Use when writing or reviewing Java code in this repo that enables Deepgram intelligence overlays on `/v1/listen` audio transcription - diarization, entity detection, sentiment, summarize, topics, intents, language detection, and redaction. Same endpoint as plain STT, but with extra request fields on `ListenV1RequestUrl` or `MediaTranscribeRequestOctetStream`. Use `deepgram-java-speech-to-text` for plain transcripts and `deepgram-java-text-intelligence` for analysis on existing text. Triggers include "audio intelligence", "diarize", "summarize audio", "sentiment from audio", "topic detection", and "redact".
88
82%
Does it follow best practices?
Impact
100%
1.13xAverage score across 3 eval scenarios
Advisory
Suggest reviewing before use
Quality
Discovery
100%Based on the skill's description, can an agent find and select it at the right time? Clear, specific descriptions lead to better discovery.

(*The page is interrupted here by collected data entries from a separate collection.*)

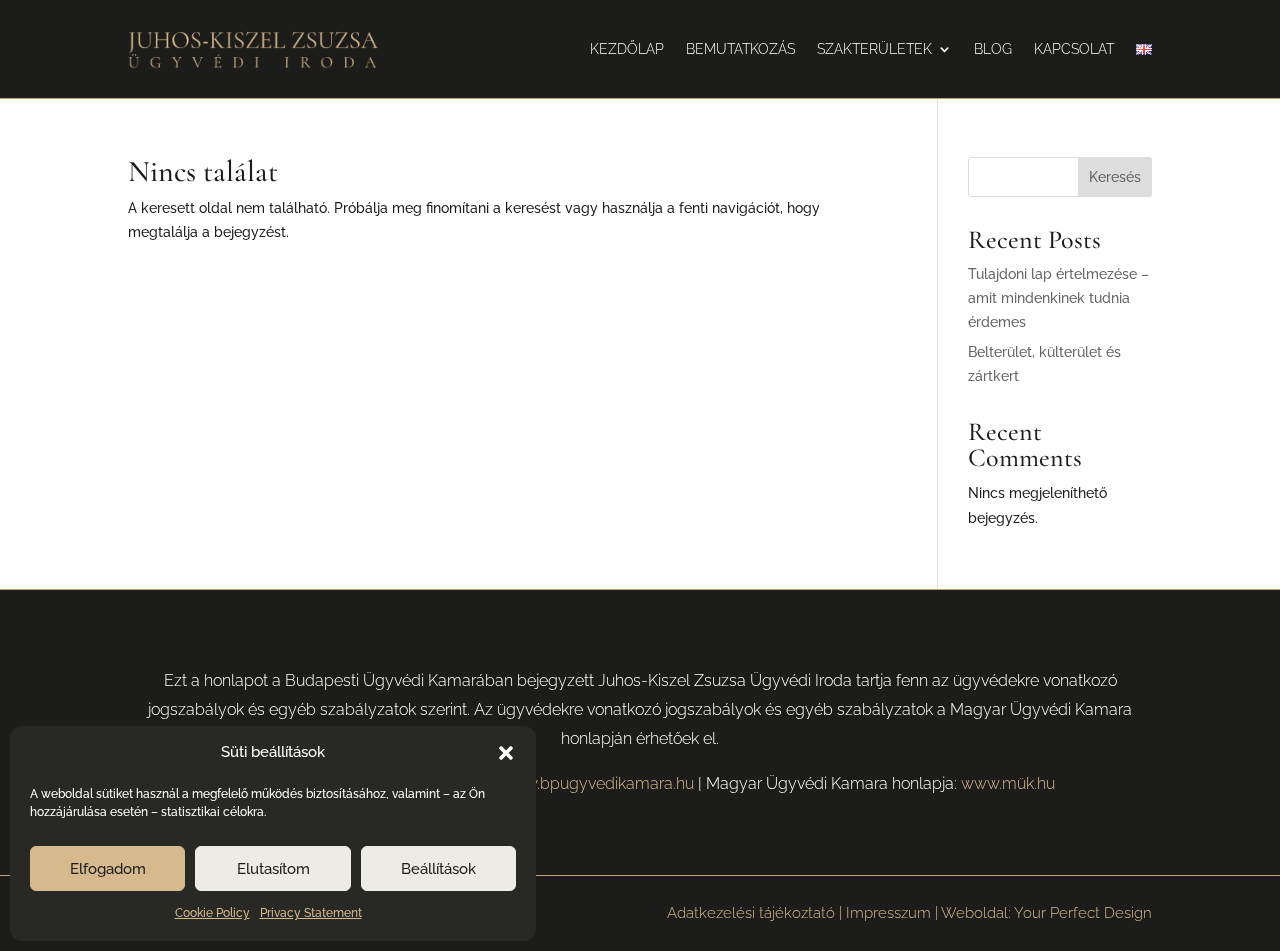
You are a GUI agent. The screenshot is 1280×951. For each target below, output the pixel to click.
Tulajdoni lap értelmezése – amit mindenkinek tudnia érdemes (1058, 298)
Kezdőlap (627, 49)
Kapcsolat (1074, 49)
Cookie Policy (212, 913)
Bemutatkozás (740, 49)
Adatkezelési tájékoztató (751, 913)
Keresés (1115, 177)
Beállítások (438, 869)
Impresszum (888, 913)
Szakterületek (874, 49)
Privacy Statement (311, 913)
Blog (993, 49)
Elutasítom (273, 869)
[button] (506, 753)
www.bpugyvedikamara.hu (596, 783)
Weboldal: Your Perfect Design (1046, 913)
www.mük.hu (1008, 783)
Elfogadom (108, 869)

This is an excellent skill description that clearly defines its scope (intelligence overlays on audio transcription), explicitly differentiates from two related skills, and provides natural trigger terms. It answers both what and when comprehensively, and the specificity of endpoint names, class references, and feature enumeration makes it highly actionable for skill selection.
| Dimension | Reasoning | Score |
|---|---|---|
Specificity | Lists multiple specific concrete actions: diarization, entity detection, sentiment, summarize, topics, intents, language detection, and redaction. Also names specific classes like `ListenV1RequestUrl` and `MediaTranscribeRequestOctetStream`, and distinguishes from related skills. | 3 / 3 |
Completeness | Clearly answers both 'what' (enables Deepgram intelligence overlays on /v1/listen for diarization, entity detection, sentiment, etc.) and 'when' (explicit 'Use when' clause at the start, plus explicit trigger terms and differentiation from related skills). | 3 / 3 |
Trigger Term Quality | Includes natural trigger terms users would say: 'audio intelligence', 'diarize', 'summarize audio', 'sentiment from audio', 'topic detection', 'redact'. Also includes domain terms like 'diarization', 'entity detection', 'language detection' that users would naturally use. | 3 / 3 |
Distinctiveness Conflict Risk | Explicitly distinguishes itself from `deepgram-java-speech-to-text` (plain transcripts) and `deepgram-java-text-intelligence` (text analysis), creating a clear niche for audio intelligence overlays on the /v1/listen endpoint. Very unlikely to conflict with other skills. | 3 / 3 |
Total | 12 / 12 Passed |
Implementation
64%Reviews the quality of instructions and guidance provided to agents. Good implementation is clear, handles edge cases, and produces reliable results.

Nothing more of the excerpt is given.